▶ _Task_
Pictures appear among the records below and must be omitted. Repeat exactly the lines from the line with "The image size is (335, 341)." to the line with "The height and width of the screenshot is (215, 224).", both included.

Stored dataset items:

# # # # #

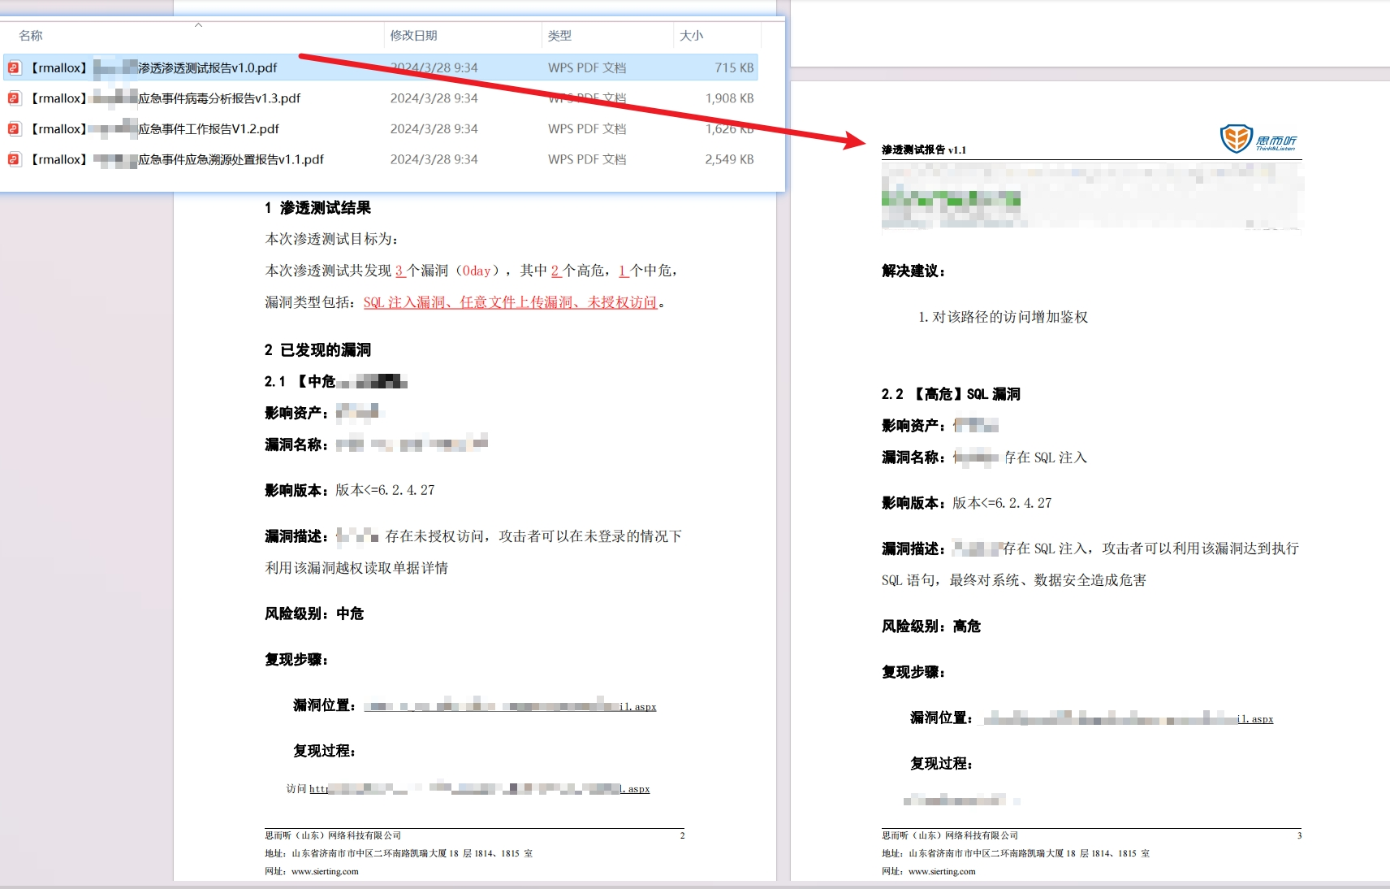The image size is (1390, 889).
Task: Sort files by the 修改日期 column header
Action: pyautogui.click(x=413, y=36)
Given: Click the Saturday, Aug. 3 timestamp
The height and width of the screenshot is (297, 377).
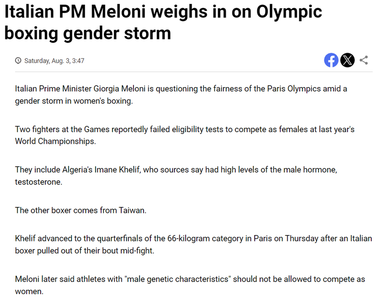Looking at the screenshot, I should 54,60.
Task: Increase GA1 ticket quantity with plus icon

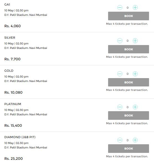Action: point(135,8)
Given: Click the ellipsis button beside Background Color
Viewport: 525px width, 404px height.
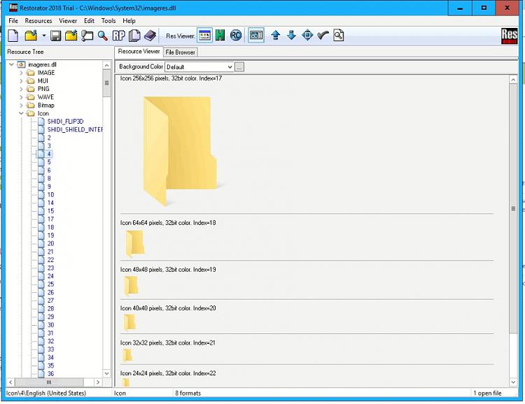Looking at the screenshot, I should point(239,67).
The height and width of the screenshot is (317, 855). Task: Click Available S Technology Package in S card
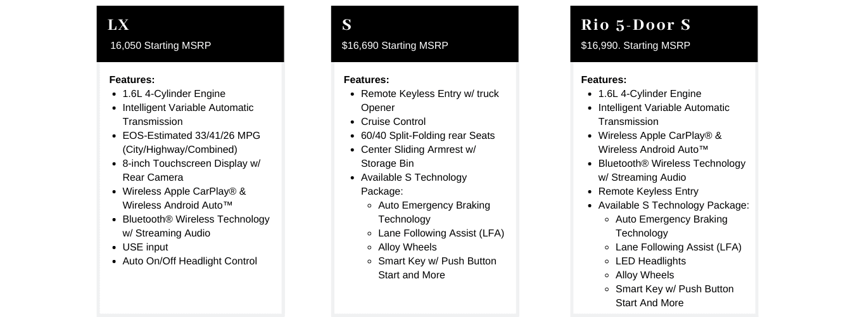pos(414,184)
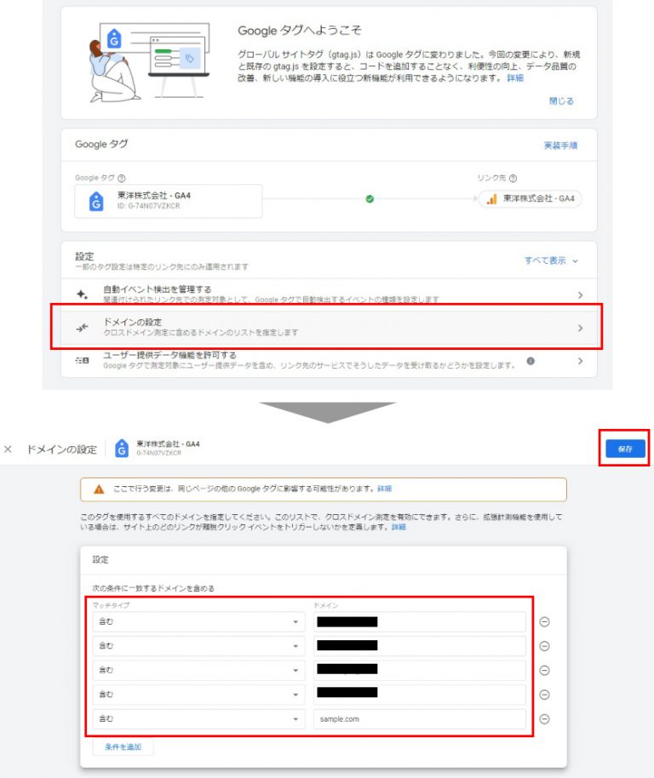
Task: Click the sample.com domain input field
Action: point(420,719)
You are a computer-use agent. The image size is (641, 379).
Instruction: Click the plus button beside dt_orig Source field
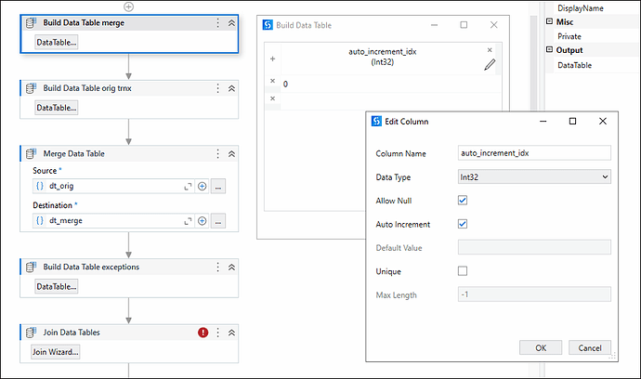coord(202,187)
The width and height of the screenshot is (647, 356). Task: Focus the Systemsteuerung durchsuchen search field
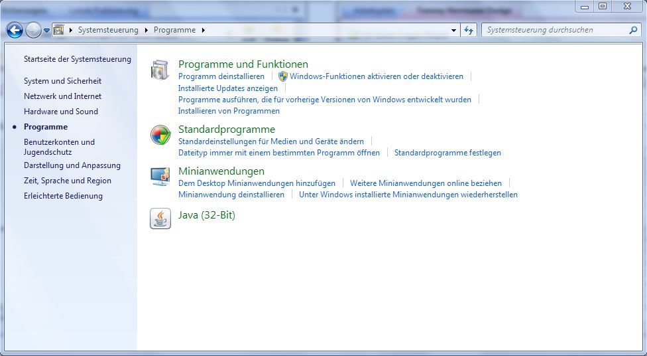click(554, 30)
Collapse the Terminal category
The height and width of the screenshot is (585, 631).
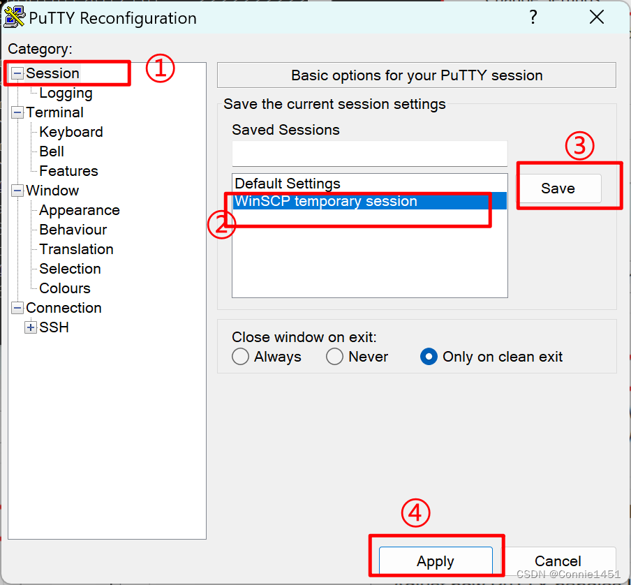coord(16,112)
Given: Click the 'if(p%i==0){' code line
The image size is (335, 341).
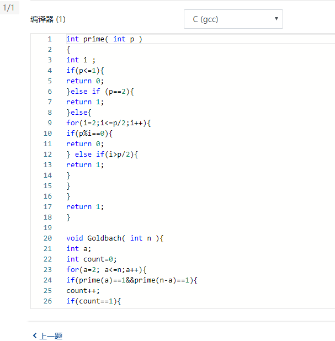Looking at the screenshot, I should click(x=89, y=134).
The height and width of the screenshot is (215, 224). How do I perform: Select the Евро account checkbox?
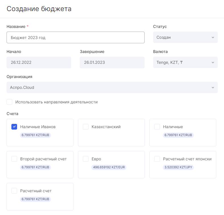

# # # # #

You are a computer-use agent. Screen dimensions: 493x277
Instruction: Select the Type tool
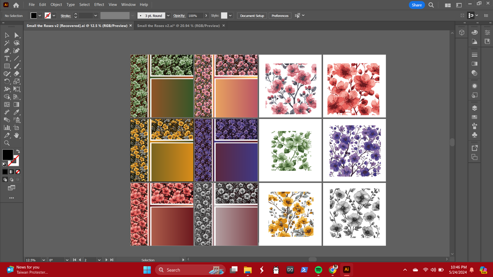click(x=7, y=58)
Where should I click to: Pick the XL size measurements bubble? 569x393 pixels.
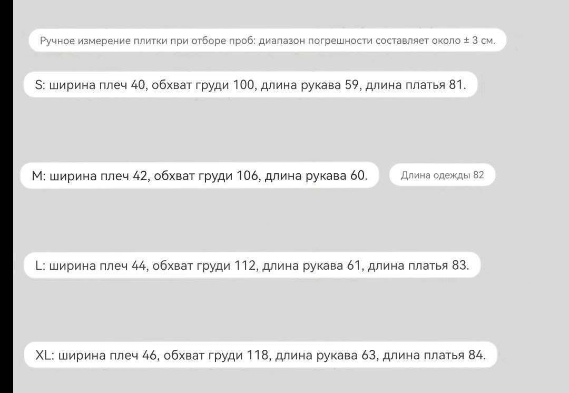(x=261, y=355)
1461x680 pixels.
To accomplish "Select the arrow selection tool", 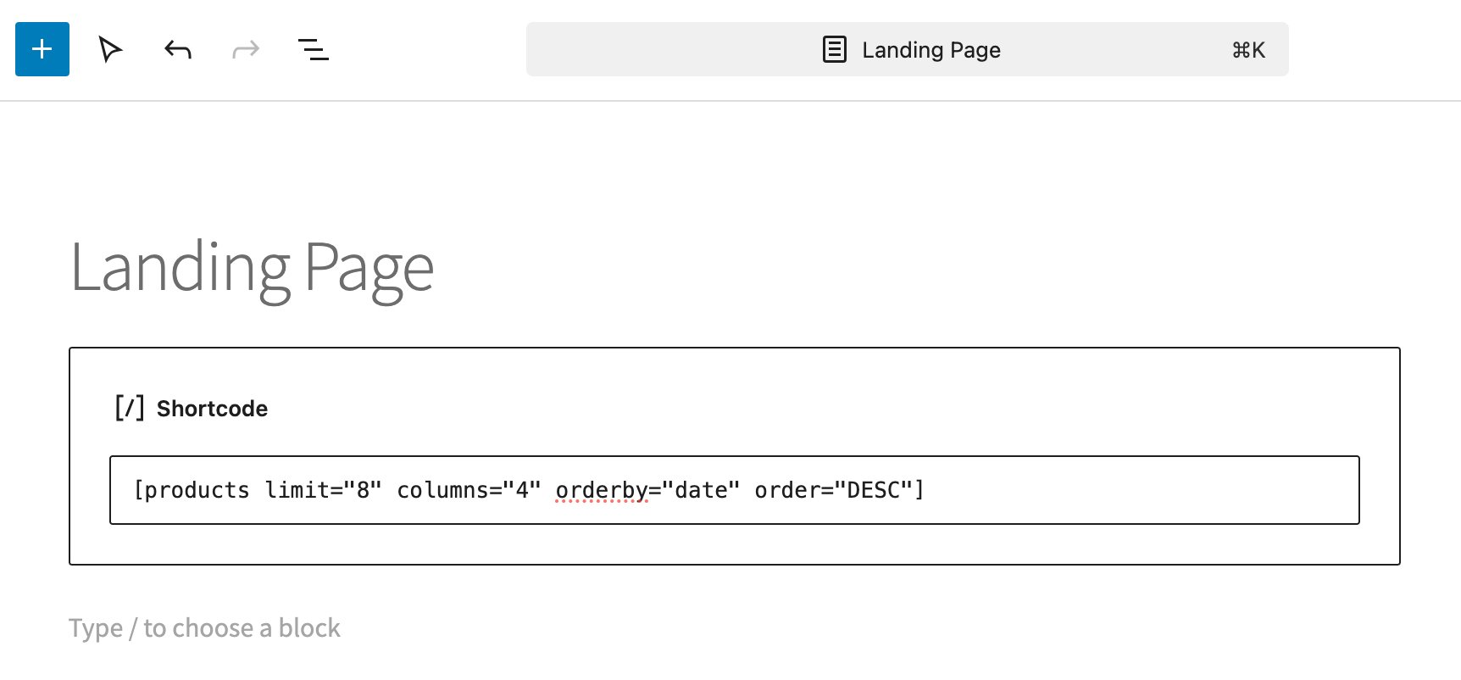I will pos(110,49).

# # # # #

▶ _Expected answer_
The image size is (335, 341).
Looking at the screenshot, I should click(x=89, y=134).
The height and width of the screenshot is (215, 224). How do I perform: Select the Евро account checkbox?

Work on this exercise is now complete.